- Data to process:

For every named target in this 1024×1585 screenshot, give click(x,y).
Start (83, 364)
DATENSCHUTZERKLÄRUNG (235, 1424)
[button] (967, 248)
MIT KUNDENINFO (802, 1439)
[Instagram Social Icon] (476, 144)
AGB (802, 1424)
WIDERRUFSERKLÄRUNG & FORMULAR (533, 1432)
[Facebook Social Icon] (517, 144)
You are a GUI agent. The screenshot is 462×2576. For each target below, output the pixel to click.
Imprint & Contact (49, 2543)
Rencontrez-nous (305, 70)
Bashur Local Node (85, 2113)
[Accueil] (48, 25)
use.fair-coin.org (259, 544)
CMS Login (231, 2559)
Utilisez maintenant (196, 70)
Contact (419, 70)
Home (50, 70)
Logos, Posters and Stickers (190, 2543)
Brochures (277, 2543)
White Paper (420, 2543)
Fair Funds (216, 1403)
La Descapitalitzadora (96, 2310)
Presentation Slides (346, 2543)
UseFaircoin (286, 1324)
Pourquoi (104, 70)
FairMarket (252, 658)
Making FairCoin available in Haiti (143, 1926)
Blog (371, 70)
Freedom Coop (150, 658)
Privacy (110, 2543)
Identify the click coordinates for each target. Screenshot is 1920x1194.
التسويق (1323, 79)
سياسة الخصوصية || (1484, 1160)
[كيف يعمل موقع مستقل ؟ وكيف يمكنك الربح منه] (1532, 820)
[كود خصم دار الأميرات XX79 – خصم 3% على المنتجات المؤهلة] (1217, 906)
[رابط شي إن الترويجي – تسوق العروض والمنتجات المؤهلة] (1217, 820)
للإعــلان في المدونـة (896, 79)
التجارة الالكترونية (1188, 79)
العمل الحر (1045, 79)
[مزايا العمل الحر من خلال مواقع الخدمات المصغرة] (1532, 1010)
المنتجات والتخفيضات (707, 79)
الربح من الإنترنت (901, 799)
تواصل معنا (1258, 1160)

- Problem to work on:
Here the job is to set down exactly the lines of the material above that fall between the one with "CMS Login (231, 2559)" and the one with "[كود خصم دار", inclusive, and nothing beyond them.

- Task result:
CMS Login (231, 2559)
Utilisez maintenant (196, 70)
Contact (419, 70)
Home (50, 70)
Logos, Posters and Stickers (190, 2543)
Brochures (277, 2543)
White Paper (420, 2543)
Fair Funds (216, 1403)
La Descapitalitzadora (96, 2310)
Presentation Slides (346, 2543)
UseFaircoin (286, 1324)
Pourquoi (104, 70)
FairMarket (252, 658)
Making FairCoin available in Haiti (143, 1926)
Blog (371, 70)
Freedom Coop (150, 658)
Privacy (110, 2543)
Identify the click coordinates for each target. Screenshot is 1920x1194.
التسويق (1323, 79)
سياسة الخصوصية || (1484, 1160)
[كيف يعمل موقع مستقل ؟ وكيف يمكنك الربح منه] (1532, 820)
[كود خصم دار الأميرات XX79 – خصم 3% على المنتجات المؤهلة] (1217, 906)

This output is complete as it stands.